Fabrication, microstructure, and mechanical properties of novel three‐layer structured bionic ceramic cutting tools

Abstract

AbstractCeramic cutting tools have low fracture toughness owing to brittleness. To improve the fracture toughness and flexural strength of ceramic cutting tools, the growth model of SiCw during the sintering process was established by the laminated structure and anisotropy of growth of bionic shells. Furthermore, a theoretical model of sintering parameters and total fracture toughness was achieved. Then, the dispersion process of SiCw was improved to enhance the homogeneity of the mixed powders further. Finally, a novel three‐layer structured bionic ceramic cutting tool was fabricated by hot‐pressing.

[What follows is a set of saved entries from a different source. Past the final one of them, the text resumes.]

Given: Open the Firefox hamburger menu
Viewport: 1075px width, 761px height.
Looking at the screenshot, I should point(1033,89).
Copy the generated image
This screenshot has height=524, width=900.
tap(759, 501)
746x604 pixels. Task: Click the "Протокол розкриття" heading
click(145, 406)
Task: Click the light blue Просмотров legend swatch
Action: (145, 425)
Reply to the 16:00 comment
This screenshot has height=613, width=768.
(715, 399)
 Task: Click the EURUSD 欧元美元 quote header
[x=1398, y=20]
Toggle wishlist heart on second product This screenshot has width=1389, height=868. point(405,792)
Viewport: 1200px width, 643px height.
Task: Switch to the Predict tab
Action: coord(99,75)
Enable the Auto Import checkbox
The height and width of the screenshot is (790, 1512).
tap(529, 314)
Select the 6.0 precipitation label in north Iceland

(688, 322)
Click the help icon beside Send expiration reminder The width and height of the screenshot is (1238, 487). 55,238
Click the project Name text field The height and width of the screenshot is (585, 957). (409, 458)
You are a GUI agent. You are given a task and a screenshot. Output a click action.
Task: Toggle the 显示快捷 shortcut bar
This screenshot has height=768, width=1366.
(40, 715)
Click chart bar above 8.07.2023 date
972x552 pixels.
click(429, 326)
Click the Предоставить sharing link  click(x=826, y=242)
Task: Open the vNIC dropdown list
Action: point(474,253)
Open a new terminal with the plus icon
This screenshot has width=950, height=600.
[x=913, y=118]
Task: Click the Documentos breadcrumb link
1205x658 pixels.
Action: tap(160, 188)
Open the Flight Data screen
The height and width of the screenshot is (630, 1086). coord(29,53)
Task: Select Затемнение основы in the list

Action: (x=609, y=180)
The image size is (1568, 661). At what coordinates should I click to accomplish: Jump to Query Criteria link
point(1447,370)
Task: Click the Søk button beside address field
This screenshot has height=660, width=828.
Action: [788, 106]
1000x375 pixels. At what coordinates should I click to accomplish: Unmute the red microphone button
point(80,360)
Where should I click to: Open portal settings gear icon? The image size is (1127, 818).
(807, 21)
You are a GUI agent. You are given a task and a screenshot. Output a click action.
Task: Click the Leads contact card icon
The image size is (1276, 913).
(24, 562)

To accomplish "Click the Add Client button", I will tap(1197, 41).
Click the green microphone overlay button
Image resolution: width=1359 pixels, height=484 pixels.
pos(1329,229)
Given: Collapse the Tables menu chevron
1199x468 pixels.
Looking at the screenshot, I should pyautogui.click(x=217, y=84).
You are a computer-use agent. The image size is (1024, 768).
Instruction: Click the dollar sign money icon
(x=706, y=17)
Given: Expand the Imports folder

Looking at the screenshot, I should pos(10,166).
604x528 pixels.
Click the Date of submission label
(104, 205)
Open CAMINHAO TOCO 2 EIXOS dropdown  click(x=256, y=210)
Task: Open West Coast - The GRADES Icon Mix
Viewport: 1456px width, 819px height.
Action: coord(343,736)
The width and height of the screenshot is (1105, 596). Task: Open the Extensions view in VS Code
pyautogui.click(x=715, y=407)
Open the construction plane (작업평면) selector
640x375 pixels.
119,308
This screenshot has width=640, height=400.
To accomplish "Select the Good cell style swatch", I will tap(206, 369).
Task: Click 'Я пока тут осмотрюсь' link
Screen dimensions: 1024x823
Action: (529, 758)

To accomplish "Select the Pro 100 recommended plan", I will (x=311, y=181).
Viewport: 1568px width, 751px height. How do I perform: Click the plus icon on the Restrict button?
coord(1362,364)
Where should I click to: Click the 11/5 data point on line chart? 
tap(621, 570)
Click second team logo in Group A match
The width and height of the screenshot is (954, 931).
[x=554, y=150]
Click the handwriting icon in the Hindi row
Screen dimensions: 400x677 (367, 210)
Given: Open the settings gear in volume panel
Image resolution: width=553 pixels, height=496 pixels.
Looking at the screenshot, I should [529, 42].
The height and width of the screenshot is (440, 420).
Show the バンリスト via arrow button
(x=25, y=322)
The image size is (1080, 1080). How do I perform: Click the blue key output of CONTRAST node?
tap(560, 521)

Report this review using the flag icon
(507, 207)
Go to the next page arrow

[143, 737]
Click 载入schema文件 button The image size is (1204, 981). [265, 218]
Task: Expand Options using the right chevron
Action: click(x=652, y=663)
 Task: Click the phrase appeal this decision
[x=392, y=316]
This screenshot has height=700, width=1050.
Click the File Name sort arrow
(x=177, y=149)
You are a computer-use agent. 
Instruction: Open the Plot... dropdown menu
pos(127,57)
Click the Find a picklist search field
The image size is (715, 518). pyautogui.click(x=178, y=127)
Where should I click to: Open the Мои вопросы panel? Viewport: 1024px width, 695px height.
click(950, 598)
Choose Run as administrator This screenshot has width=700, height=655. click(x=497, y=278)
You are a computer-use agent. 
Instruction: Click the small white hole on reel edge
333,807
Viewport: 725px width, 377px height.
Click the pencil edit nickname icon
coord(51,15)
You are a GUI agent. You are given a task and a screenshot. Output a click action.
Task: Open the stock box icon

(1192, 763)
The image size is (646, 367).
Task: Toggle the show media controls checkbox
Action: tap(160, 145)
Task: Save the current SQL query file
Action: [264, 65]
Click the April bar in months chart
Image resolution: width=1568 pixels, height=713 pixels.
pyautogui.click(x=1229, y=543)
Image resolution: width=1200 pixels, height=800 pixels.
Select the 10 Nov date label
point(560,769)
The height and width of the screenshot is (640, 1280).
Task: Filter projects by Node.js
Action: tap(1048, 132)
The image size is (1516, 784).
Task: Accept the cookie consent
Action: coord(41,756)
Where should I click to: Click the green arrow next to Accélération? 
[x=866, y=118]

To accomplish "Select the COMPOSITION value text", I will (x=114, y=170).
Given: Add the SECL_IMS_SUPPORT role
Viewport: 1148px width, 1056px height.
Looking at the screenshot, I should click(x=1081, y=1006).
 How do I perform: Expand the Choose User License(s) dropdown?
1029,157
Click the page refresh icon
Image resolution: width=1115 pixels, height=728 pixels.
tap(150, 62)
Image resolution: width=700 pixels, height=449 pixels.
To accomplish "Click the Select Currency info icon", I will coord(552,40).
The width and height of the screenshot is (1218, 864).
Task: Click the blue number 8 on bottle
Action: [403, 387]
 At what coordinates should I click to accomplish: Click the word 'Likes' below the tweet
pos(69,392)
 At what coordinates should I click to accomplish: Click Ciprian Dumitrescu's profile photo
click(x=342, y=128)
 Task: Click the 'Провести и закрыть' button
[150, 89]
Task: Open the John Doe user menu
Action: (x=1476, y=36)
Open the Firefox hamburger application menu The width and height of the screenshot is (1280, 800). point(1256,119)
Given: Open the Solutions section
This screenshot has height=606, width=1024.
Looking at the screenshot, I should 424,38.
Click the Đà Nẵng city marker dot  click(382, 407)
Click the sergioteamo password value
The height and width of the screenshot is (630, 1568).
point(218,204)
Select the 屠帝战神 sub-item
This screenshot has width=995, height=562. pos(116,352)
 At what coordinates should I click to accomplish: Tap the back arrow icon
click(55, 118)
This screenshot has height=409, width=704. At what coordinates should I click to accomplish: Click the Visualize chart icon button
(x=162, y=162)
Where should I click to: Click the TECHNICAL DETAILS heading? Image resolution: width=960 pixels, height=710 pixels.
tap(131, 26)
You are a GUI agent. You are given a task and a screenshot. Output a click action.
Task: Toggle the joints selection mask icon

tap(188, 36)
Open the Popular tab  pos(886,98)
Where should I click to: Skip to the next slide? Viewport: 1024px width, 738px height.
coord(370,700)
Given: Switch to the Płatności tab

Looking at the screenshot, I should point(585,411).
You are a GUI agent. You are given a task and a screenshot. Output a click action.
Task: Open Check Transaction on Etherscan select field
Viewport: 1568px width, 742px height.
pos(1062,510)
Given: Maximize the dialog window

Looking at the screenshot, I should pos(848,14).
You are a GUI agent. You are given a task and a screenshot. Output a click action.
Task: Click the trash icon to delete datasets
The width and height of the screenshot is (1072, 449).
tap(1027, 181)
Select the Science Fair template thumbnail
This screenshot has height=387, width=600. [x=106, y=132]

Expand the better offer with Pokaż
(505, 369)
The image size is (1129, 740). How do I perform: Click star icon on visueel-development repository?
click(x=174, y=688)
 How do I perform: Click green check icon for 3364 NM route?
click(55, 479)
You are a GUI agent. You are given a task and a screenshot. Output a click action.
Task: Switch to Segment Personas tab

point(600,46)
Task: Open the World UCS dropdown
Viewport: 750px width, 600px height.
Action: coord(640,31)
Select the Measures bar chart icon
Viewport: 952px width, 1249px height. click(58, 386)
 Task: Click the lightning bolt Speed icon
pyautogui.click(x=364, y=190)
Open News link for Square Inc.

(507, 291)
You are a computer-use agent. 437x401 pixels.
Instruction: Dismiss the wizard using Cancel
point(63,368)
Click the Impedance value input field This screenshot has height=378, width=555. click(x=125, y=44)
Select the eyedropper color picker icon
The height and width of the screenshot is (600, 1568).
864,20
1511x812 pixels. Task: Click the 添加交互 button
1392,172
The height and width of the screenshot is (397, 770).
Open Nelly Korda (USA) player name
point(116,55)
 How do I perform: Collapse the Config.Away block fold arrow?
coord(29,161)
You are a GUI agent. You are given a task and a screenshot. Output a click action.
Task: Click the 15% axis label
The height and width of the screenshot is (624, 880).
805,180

The effects of sintering temperature, holding time, and sintering pressure on the mechanical properties and microstructure of bionic ceramic cutting tools were investigated. The results showed that the flexural strength (three point bending), fracture toughness (indentation method), and Vickers hardness of the three‐layer structured bionic ceramic cutting tool with excellent dispersed were 735 ± 34 MPa, 5.68 ± 0.06 MPa·m1/2, and 19.66 ± 0.12 GPa, respectively. The microstructure of the fracture revealed that the fracture mechanism of the bionic ceramic cutting tool was a mixture of intergranular fracture, transgranular fracture, whisker pull‐out, whisker fracture, forked crack, crack deflection, crack bridging, zig‐zag crack, and crack termination. The accuracy of the total fracture toughness model was reliable.